For the Housing and Urban Development Department, communications was the toughest issue, according to CIO Lisa Schlosser.
'We relied on BlackBerrys. I became the BlackBerry goddess for the federal government,' Schlosser said, referring to the ubiquitous wireless e-mail devices from Research In Motion Ltd. of Waterloo, Ontario.
Speaking at a recent meeting of Women in Technology in McLean, Va., Schlosser said she and other officials were pleased with how quickly the telecommunications carriers were able to get up and running in the hurricane environs.
For ongoing casework, Schlosser said HUD workers will use notebook computers equipped with Verizon wireless cards.
She also praised the continuity-of-operations plans for the Agriculture Department's National Finance Center in New Orleans, where HUD payroll processing is done. Although the facility was flooded, backup operations meant 'they didn't miss a beat,' Schlosser said.

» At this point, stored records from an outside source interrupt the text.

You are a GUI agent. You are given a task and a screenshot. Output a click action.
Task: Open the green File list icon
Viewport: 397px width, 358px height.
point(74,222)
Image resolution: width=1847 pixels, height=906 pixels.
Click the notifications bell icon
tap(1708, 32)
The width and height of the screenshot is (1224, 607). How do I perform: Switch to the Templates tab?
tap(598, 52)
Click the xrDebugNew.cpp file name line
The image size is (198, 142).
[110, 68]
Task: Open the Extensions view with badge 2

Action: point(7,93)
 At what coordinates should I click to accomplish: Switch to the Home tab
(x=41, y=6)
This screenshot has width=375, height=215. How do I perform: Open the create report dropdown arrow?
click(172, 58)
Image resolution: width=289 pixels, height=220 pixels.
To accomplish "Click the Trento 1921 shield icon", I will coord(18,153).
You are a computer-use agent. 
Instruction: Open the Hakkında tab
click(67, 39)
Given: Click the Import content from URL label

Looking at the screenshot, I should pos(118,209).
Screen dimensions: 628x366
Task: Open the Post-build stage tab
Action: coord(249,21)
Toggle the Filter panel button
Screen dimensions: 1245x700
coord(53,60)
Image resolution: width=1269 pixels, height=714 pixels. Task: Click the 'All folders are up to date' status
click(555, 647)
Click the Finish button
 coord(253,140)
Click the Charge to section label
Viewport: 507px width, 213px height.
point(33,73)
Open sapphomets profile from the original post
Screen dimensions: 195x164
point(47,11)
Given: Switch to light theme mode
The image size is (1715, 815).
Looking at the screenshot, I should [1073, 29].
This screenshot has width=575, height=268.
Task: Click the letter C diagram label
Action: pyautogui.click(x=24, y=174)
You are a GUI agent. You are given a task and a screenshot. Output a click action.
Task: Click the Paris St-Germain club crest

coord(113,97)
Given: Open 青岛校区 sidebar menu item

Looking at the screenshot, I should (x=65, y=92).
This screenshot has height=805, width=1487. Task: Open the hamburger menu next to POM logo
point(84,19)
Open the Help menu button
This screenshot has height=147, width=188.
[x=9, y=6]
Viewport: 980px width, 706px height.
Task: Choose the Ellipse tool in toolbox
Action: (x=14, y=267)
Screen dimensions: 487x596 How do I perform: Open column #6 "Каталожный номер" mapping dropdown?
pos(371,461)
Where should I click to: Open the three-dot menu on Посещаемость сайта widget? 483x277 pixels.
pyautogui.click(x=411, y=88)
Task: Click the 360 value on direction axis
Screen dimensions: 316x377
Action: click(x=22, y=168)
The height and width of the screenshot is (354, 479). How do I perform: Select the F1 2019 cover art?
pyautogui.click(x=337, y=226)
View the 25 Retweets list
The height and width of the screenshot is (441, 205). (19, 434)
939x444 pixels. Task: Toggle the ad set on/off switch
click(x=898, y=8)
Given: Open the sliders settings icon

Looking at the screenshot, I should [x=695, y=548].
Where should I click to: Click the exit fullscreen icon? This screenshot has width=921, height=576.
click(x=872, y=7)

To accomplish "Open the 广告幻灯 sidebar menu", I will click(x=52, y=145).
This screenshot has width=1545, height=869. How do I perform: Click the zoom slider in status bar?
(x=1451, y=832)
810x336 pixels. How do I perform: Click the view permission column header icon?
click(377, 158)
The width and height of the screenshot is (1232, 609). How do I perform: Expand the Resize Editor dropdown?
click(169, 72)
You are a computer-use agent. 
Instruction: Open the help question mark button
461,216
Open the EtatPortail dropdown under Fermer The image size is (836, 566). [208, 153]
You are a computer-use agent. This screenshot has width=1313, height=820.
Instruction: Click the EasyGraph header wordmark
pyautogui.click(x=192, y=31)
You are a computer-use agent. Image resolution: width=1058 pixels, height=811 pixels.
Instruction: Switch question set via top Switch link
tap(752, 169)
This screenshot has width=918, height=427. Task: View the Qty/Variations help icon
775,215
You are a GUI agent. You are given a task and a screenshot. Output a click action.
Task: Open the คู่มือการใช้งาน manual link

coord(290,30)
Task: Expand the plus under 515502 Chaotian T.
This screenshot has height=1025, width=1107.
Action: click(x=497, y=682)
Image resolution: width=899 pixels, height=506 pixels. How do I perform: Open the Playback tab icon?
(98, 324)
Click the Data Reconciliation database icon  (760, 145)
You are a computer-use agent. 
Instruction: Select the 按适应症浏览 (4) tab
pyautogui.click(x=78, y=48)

HUD's ability to get housing assistance to deserving people is enhanced by an initiative finished just before Katrina hit, Schlosser said.
Caseworkers have been receiving an online feed of applicants' income data from the Health and Human Services Department. This, she said, helps ensure that money for Katrina housing initiatives only goes to those eligible.
For American Red Cross officials, the Gulf Coast aftermath nearly swamped the organization's IT support systems. C. Annette Gumm, who di- rects the Red Cross's IT support, said that with help from a variety of companies, the Red Cross within days:
- Boosted its Web capabilities to 130 page views per second
- Raised its bandwidth from T3 to OC-3
- Added nine online servers to its existing two
- Handled 1.3 million cases on a case management system designed to handle 100,000
- Took in a million phone calls per day.
The phone calls resulted in only 16,000 cases, Gumm said. That's because while setting up a case only takes minutes, many calls lasted longer, some 45 minutes.
'People wanted to tell their stories,' Gumm said, and not merely give
basic information. Even as busy signals greeted most callers, completed circuits stayed open for a day as lines of people used a connection successively, Gumm said.
He noted the Red Cross was able to accept donations of services from companies such as Akamai Technologies Inc. of Cambridge, Mass., Yahoo Inc. and Western Union.
By contrast, the federal government cannot accept free goods, Schlosser said, although several vendors offered to donate equipment.